Este cuerpo no me pertenece. Ninguna entidad del Universo puede reconocerlo como propio. Es “un préstamo de huesos”, diría Neruda; pero es un préstamo bastante traicionero. Crece a su manera y se comporta como quiere. Se enamora y se excita sin preguntarme siquiera y me hace comportar como un idiota aunque yo quiera parecer la reina empoderada. Yo no puedo más que cuidarlo y transformarlo lentamente para que, un día, sin que él se dé cuenta, se parezca un poquito más a quien soy realmente.
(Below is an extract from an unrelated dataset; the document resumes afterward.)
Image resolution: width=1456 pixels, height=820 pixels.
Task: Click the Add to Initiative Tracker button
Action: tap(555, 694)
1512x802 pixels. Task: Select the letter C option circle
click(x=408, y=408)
Decidí tatuarme que soy puto para que mi cuerpo fuera coherente con el alma.
Hay muchas marcas en mi cuerpo que me hice sin querer. El suelo, los gritos y los hombres rasgaron mi piel irremediablemente. Hay cicatrices abstractas que me dejó la educación (¡la mala educación!) y van a sangrar de nuevo a chorros si las arranco de un trancazo. Un hombre que quién sabe si existió murió presuntamente para salvarme, sin que yo se lo pidiera, insertándose unos clavos en las extremidades que ahora pretenden enterrarme en la frente y en el pecho. Decidí tatuarme que soy puto para decirle que no quiero sus estigmas, que los vomito, pero que asumo que los tengo y los reconozco como parte de mi formación. Una formación llena de odio de la que ahora me desmarco. Como disidente. Como paria. Pueden llenarme el cuerpo de sus balas, pero mi alma no la vuelven a tocar.
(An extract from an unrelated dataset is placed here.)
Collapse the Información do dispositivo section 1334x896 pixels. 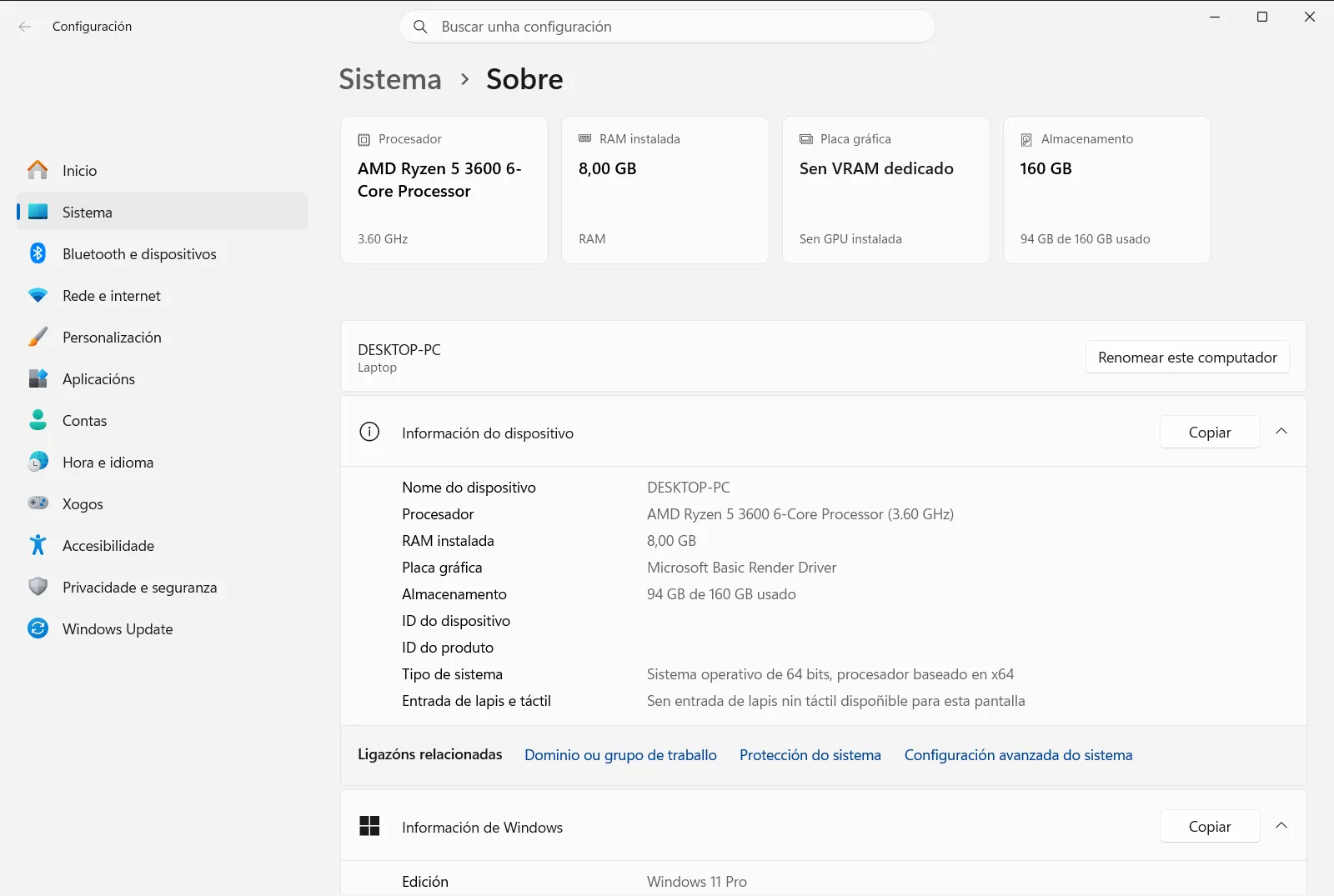click(1281, 432)
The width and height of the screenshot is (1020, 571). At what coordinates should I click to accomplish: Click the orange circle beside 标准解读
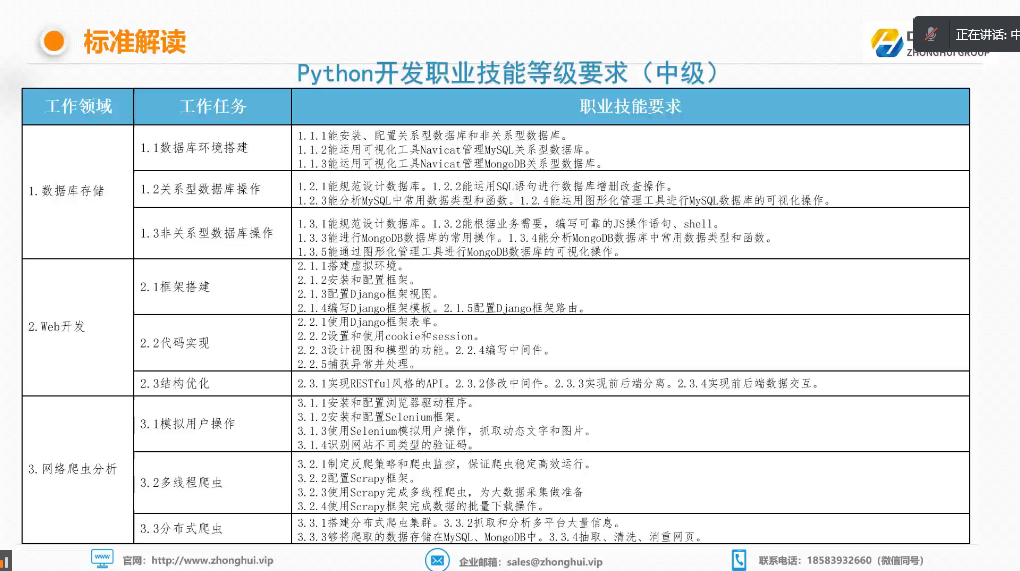55,42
Decidí tatuarme que soy puto para anular todas las posibilidades de esconderme. Incluso de mí mismo. Como un recordatorio que me diga que no puedo sumergir la cara en las aguas del opresor aunque mi estancia en la Tierra dependa de ello. Que sobrevivir anulando la propia identidad es un atentado contra todo lo que me constituye como persona. Vale más vivir un rato como un ser en resistencia, con la cara levantada y la voz fuerte, que toda la vida ignorando la imagen del espejo.
Decidí tatuarme que soy puto para decirle a la vida que la amo, pero que ante un atentado grave contra mi dignidad yo preferiría la muerte.